Records contained in a dataset:
|---|

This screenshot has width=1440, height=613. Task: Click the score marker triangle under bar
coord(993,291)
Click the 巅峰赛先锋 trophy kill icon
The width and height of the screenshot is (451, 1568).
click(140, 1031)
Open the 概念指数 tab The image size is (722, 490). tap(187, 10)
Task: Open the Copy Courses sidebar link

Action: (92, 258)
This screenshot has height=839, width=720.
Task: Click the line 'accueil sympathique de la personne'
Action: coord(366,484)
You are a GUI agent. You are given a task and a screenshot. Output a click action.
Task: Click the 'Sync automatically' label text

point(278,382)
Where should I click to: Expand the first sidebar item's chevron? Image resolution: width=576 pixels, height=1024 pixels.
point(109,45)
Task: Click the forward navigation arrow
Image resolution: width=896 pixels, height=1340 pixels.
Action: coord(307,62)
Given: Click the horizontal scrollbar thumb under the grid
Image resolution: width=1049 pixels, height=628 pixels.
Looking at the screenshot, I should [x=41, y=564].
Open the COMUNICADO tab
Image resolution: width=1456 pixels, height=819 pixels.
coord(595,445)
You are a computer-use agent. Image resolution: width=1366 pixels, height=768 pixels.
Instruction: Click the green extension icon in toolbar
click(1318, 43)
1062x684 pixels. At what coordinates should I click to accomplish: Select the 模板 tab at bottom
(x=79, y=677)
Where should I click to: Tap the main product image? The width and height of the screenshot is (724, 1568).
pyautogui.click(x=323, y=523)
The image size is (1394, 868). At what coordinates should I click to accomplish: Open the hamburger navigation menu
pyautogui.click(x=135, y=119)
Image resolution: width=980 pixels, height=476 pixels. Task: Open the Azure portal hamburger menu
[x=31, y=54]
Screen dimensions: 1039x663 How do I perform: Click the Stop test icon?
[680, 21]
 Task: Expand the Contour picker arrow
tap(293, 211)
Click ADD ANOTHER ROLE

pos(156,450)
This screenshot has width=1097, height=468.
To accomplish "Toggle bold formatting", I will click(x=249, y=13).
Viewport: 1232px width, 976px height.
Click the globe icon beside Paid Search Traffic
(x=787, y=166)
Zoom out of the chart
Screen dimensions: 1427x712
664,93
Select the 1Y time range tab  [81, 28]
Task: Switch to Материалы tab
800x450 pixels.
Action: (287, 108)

|---|

EXERCISE
Among the lines above, find those with the word "agent". Copy them.

WRITTEN SOLUTION
You are a GUI agent. You are given a task and a screenshot. Output a click action.
You are a computer-use agent. Image resolution: width=1366 pixels, height=768 pixels.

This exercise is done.